Home > Journals > WMLR > Vol. 51 (2009-2010) > Iss. 5 (2010)
William & Mary Law Review
Abstract
Much of the social science literature on judicial behavior has focused on the impact of ideology on how judges vote. For the most part, however, legal scholars have been reluctant to embrace empirical scholarship that fails to address the impact of legal constraints and the means by which judges reason their way to particular outcomes. This Article attempts to integrate and address the concerns of both audiences by way of an empirical examination of the Supreme Court’s use of a particular interpretive technique— namely, the use of legislative history to determine the purpose and meaning of a statute. We analyzed every opinion in every Supreme Court statutory interpretation case from 1953 through 2006 that involved a frequently interpreted federal statute. We also collected original data on the characteristics of each statute, including its age, length, complexity, obscurity, and the number of times that it had been amended. We then used our data on these statutory characteristics—together with information on the ideological tilt of the Justices, the case outcomes, and the legislators who enacted the statute—in a logit regression analysis to determine the relative impact of each variable on the likelihood that a Justice would cite legislative history in a given opinion.
We find that the use of legislative history is driven by a combination of legal and ideological factors. On the whole, the legal variables have a significantly larger impact on the likelihood of legislative history usage than the ideological variables, but the impact of the ideological variables cannot be dismissed. Statutes that are longer or more complex increase the likelihood of legislative history usage, whereas frequent amendment of a statute decreases that likelihood. The age of the statute also matters, but its effect is neither linear nor monotonic: very new and very old statutes are more likely to elicit legislative history usage than statutes of intermediate age. Majority opinions are significantly more likely to cite legislative history than dissenting opinions, which in turn are more than twice as likely to cite legislative history as concurring opinions. Our findings also suggest that the use of legislative history by one Justice prompts other Justices to respond in kind with legislative history arguments of their own. We found no evidence, however, that the Court’s adoption in Chevron v. Natural Resources Defense Council of the doctrine that reviewing courts should defer to reasonable agency interpretations affected the overall propensity of the Justices to cite legislative history.

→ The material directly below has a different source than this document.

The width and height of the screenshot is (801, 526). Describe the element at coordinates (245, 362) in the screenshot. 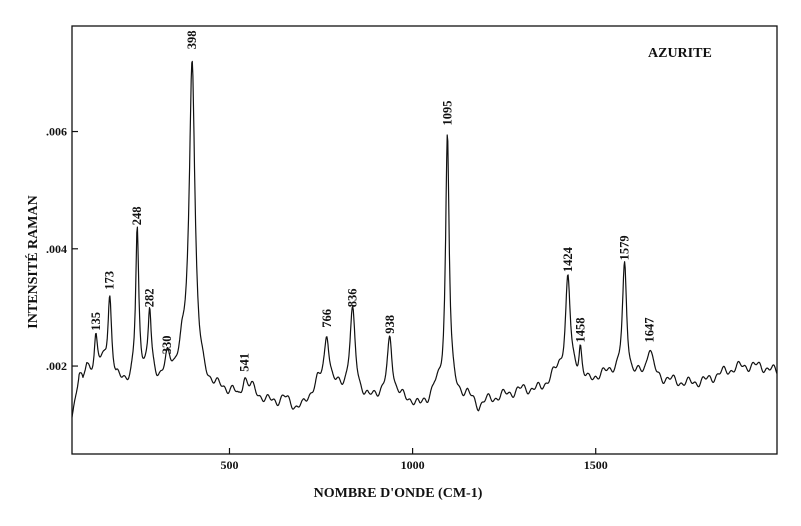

With respect to the impact of ideological factors, liberal Justices are generally more likely than conservative Justices to cite legislative history. In addition, the Justices are more likely to consult legislative history when they are ideologically sympathetic to the purposes of the enacting Congress. At the same time, however, legislative history usage is not correlated with more ideological decision making. Although the decision to use legislative history is influenced by ideological factors, the actual use of legislative history does not make it more likely that a Justice will arrive at his or her preferred outcome. Moreover, contrary to what some scholars have suggested, we also found no evidence that Justice Scalia has persuaded other Justices to refrain from citing legislative history in their own opinions. Rather, the decline in the overall use of legislative history since the mid-1980s reflects a rightward shift in the ideological composition of the Court, as liberal Justices who were inclined to cite legislative history have been replaced by conservative Justices who are not so inclined.